# Home Renovation - What to do about insulation



## benking (Aug 7, 2008)

Later this month I'm gutting the upstairs of my cape and removing most of the roof to add two full shed dormers.  I'm on the fence regarding insulation.  I have three main options, std. pink batts, blown in insulation and spray foam (closed cell).  

Spray foam is way more expensive but has some strengths as far as keeping a home sealed and warm.  Air exchange, price, moisture and bowing windows / walls are the main issues.

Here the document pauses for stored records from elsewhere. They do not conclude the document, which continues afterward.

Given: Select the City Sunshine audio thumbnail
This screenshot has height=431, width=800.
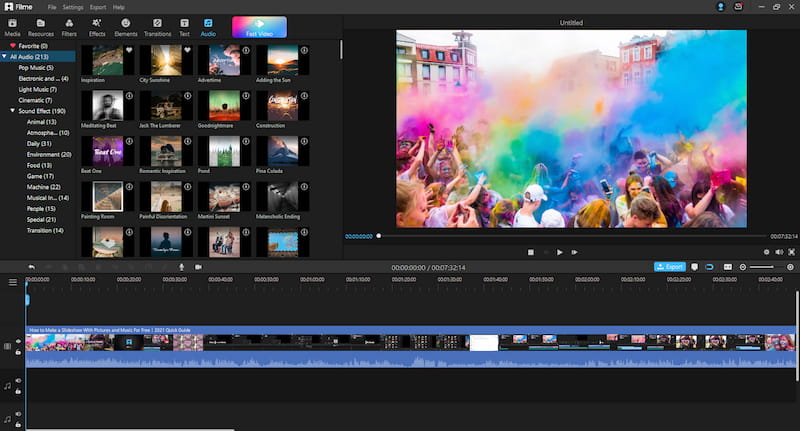Looking at the screenshot, I should pyautogui.click(x=166, y=61).
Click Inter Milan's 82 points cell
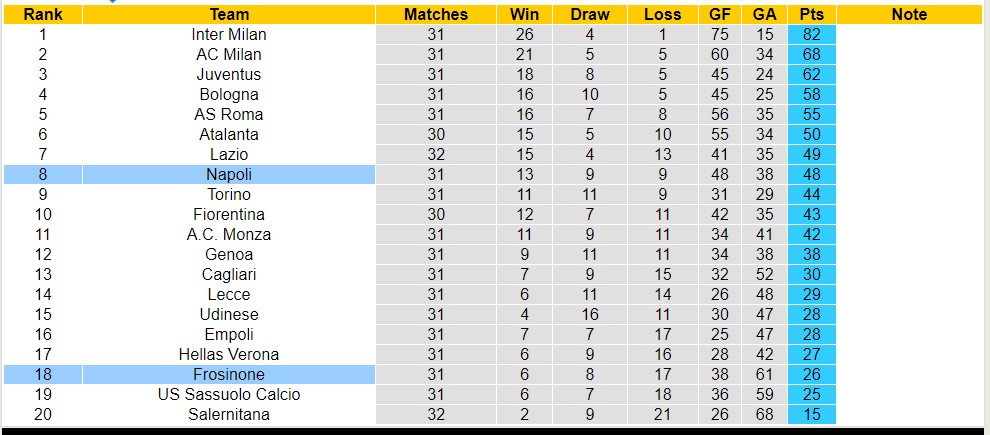The image size is (990, 435). click(811, 34)
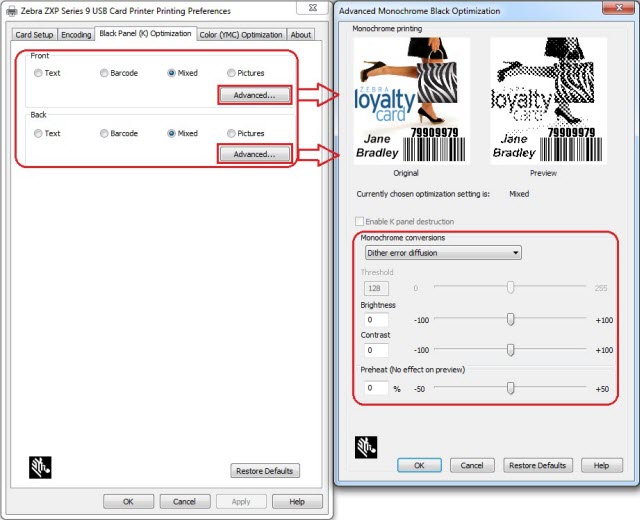Click Advanced button in Front section
This screenshot has height=520, width=640.
click(254, 95)
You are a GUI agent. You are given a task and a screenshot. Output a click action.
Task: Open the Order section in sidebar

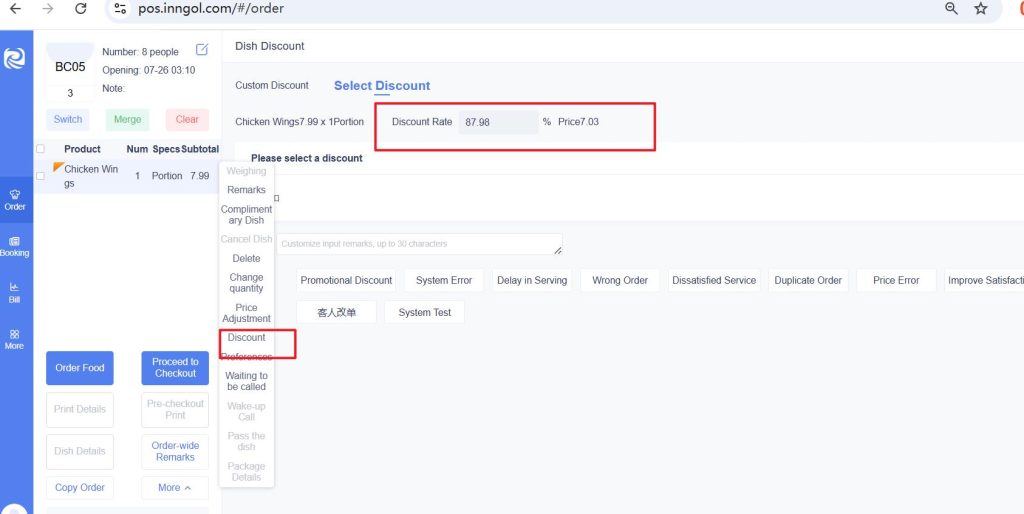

I was leaning towards spray foam but I'm a bit concerned mainly about moisture issues and air exchange.  Anyone have any personal experience.  The guy doing the framing says he always uses the pink stuff but because I'm taking this down to the studs I want to plan for the future.  Its cold here in Maine and a tight house is nice as far as heating costs go.

Anyone have experience with Spray Foam?  What are people in similar situations doing?

Thanks for you're help.


----------



## sinnian (Aug 7, 2008)

I don't understand, 'foam' is moisture proof.  What is you issue with it?


----------



## tkirk22 (Aug 8, 2008)

Another option is 1" of spray foam and then  conventional fiberglass. The foam will act as a vapor barrier and block air movement before it reaches the glass insulation.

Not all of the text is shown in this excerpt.